I was thinking of this the other night when, in an effort to head off some incipient preteen antisocial behavior on the part of our older boy, I opened up his Nintendo DS and fired up Kirby Super Star Ultra, a game involving an adorable puffball who rides on a star and inhales his enemies. I know, I know, sounds like a failed Sid & Marty Krofft show, but give the kid a break, he's 11.
Anyway, I am certainly aware that this is hardly the most sophisticated game out there. But I was amazed at the degree to which the game was swathed in narrative complexity. First-time players are offered the spectacle of a little play (complete with stage and puffball audience) that teaches you the basics of the game, and fills you in on the story. The controls, to a guy weaned on Pac-Man, are dizzyingly complicated; there are tons of possible actions, and the game, while goal-oriented, allows for elaborate exploration of its little world. As narrative, it is easily as absorbing as a novel (though never as satisfying as a good one).

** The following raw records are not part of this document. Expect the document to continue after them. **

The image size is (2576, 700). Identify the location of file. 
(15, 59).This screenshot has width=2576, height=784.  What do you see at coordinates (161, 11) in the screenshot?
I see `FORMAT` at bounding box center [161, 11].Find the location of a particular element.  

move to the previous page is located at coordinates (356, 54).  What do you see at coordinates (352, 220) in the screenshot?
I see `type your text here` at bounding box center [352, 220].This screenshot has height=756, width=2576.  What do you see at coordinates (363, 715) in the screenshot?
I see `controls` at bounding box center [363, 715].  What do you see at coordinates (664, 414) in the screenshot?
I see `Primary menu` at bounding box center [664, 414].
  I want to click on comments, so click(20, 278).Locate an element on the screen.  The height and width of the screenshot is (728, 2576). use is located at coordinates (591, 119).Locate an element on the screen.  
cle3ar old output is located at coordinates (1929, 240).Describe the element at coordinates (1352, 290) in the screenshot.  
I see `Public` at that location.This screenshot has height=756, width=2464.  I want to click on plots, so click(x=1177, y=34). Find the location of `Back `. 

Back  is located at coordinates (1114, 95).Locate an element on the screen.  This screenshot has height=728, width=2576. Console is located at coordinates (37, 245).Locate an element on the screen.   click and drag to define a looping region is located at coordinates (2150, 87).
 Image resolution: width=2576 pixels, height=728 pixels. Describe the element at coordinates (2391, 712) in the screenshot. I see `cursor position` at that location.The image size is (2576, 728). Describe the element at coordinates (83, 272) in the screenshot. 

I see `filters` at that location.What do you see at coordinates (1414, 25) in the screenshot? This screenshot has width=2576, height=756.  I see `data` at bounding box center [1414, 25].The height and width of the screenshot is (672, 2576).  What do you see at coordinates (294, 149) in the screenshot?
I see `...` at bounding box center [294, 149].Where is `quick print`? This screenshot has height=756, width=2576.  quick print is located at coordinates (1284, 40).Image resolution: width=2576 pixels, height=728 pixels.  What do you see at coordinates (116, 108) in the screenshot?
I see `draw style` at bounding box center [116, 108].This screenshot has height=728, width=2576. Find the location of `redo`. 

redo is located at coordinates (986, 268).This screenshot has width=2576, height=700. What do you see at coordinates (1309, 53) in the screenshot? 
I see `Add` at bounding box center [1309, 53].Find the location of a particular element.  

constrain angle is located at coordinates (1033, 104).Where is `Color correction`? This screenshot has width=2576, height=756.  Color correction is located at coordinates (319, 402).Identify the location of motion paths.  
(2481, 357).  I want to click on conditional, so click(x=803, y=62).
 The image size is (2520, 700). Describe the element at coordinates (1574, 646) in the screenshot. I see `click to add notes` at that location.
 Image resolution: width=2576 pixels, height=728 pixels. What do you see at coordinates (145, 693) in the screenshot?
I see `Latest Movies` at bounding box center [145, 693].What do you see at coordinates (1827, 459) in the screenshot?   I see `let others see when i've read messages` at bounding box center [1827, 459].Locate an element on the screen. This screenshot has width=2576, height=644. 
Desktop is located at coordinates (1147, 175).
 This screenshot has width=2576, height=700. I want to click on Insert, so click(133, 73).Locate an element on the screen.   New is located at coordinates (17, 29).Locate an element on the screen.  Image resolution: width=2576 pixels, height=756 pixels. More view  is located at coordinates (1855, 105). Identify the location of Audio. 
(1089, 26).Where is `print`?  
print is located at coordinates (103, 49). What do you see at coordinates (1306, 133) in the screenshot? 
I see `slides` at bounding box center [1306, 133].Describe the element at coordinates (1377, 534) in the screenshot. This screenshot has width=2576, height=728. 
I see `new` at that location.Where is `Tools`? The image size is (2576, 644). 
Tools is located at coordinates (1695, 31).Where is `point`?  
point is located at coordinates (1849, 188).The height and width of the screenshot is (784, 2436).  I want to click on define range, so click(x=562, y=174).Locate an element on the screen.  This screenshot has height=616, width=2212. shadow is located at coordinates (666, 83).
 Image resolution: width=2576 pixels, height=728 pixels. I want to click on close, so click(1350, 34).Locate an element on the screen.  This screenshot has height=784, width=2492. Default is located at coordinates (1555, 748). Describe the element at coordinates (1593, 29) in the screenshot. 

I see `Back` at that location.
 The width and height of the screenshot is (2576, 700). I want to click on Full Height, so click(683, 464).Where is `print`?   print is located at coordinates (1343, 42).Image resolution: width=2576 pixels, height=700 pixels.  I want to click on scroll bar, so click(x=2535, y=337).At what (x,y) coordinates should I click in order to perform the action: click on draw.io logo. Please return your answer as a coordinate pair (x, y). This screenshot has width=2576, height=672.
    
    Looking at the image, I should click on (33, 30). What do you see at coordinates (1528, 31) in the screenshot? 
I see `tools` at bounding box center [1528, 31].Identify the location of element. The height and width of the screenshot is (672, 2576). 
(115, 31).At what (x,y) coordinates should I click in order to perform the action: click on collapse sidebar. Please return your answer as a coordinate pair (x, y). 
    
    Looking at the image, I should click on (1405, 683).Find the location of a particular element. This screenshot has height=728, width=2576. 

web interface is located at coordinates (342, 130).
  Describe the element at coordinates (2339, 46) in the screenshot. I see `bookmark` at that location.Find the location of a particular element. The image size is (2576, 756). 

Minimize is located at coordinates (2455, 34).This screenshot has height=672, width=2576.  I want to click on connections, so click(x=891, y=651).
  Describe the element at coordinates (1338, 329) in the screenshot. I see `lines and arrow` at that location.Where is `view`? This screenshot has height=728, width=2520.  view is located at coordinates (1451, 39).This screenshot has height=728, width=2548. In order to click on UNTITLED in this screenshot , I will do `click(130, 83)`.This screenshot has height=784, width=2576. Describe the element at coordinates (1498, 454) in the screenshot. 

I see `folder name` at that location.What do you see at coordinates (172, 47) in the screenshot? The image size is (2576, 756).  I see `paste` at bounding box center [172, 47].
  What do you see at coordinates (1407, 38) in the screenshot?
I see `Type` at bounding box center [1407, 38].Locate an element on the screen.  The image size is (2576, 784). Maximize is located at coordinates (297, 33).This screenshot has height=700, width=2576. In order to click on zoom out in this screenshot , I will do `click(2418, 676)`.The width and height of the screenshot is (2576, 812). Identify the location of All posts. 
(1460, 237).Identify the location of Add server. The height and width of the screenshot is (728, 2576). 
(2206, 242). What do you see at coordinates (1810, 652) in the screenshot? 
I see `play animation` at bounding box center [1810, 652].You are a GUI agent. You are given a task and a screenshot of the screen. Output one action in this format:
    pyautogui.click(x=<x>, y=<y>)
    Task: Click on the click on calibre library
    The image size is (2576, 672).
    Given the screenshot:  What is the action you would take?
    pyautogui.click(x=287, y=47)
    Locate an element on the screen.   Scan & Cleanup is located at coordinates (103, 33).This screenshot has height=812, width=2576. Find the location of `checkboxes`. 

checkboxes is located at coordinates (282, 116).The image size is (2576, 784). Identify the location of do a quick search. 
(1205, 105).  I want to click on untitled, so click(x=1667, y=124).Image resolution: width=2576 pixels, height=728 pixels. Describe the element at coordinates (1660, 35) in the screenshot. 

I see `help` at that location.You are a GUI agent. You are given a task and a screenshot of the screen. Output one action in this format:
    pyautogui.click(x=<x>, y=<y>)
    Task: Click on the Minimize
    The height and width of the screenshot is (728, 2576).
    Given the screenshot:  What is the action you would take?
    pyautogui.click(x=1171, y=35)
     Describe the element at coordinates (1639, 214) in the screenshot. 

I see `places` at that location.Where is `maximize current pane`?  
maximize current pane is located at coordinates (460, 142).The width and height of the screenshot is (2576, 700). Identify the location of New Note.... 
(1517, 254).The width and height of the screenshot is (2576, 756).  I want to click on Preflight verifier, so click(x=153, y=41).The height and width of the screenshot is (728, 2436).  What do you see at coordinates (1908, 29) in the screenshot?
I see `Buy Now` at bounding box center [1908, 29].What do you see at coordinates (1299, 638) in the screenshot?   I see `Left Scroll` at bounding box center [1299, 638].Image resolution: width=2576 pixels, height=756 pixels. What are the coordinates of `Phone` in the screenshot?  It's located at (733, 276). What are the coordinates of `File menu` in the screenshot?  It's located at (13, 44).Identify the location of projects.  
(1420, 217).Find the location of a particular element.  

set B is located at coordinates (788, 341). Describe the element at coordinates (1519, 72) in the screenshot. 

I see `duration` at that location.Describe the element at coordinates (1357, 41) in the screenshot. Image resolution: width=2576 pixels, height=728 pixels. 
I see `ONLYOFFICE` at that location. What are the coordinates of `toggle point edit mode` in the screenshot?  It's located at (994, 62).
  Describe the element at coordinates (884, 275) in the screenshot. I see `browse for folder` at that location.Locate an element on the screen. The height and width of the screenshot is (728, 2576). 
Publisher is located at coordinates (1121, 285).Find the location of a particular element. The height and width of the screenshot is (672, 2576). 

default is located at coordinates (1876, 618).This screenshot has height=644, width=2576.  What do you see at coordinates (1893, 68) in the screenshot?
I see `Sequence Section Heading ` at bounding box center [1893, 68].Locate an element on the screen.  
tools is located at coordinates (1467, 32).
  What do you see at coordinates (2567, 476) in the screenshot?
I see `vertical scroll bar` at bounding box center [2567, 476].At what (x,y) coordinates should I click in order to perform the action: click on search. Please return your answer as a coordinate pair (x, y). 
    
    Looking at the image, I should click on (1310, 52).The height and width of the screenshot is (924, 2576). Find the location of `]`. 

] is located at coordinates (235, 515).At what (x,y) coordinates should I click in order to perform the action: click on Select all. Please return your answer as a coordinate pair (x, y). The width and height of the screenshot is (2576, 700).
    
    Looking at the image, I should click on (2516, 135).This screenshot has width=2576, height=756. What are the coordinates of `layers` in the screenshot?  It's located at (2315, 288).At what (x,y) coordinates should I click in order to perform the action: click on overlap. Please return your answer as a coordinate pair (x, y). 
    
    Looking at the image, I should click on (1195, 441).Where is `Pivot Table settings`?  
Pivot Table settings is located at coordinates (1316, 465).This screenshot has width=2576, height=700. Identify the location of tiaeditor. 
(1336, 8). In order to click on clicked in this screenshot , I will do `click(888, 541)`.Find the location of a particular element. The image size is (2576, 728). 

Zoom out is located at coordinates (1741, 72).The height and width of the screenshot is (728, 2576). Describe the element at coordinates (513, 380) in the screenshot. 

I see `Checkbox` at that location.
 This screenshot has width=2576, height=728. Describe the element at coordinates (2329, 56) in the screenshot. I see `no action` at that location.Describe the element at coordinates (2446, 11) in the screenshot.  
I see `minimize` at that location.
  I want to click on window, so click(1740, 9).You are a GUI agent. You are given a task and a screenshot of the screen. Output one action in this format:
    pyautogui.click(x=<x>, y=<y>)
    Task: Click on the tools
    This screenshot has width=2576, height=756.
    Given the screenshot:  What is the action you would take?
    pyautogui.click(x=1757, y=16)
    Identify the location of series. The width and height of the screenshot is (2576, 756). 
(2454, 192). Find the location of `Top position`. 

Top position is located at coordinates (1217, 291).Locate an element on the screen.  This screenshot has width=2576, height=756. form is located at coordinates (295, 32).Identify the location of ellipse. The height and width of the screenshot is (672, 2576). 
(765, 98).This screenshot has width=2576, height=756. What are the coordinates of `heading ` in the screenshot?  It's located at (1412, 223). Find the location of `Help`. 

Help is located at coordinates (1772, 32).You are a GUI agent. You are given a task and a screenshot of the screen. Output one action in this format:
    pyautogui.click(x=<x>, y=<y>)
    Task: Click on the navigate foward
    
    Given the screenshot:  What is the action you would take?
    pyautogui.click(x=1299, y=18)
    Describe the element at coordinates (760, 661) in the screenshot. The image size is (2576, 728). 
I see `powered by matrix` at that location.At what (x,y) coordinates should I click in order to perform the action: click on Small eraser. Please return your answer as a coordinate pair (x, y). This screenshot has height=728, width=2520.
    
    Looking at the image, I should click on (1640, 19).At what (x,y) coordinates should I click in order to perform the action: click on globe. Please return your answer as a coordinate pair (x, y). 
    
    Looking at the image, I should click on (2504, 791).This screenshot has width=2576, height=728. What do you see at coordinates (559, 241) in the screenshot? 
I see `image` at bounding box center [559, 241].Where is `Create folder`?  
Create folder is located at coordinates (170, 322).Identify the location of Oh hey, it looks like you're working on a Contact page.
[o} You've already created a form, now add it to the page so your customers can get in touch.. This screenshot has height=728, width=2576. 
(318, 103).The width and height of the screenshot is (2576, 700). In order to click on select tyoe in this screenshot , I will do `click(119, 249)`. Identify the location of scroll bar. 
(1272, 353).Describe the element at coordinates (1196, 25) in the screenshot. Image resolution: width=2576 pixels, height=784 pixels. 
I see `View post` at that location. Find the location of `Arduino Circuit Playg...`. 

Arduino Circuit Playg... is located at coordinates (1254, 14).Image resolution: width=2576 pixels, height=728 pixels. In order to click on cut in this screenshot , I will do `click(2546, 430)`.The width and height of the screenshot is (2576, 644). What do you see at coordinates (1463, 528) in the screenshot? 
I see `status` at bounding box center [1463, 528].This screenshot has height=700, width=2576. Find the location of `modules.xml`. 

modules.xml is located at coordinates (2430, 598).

Readers of this blog are probably aware of my preoccupation with non-literary influences, and I admit to being big into videogames in the early 80's, when "shoot the rocks into smaller rocks, then shoot the smaller rocks" was what passed for plot. But games are very, very different now, and I wonder what effects they're having on kids' sense of story--their understanding of life, and its goals and challenges. Some of these effects, doubtless, are bad. But perhaps, much in the same way that malnourished children are more likely to suffer the damaging effects of lead paint, games' ill effects are mostly felt by those whose social and emotional needs are not being met. Perhaps a healthy kid (like mine, I hope) is actually getting something out of the primitive narrative of video games. I think I did, maybe, though it would be hard to make a convincing case for it.
A few years ago, some enterprising geeks started "filming" dramatic short features using characters from first-person shooters as "actors," and overdubbing their own dialogue. The fact that they could do this with some success tells you that games could be a viable format for narrative art. So why not get rid of points, treasures, guns, and enemies, and make literary video games?
Well--for the same reason only a fool would devote his life to literary novels. There isn't much of a market. But it could be that games-as-art is only getting started. Or maybe the moment has passed.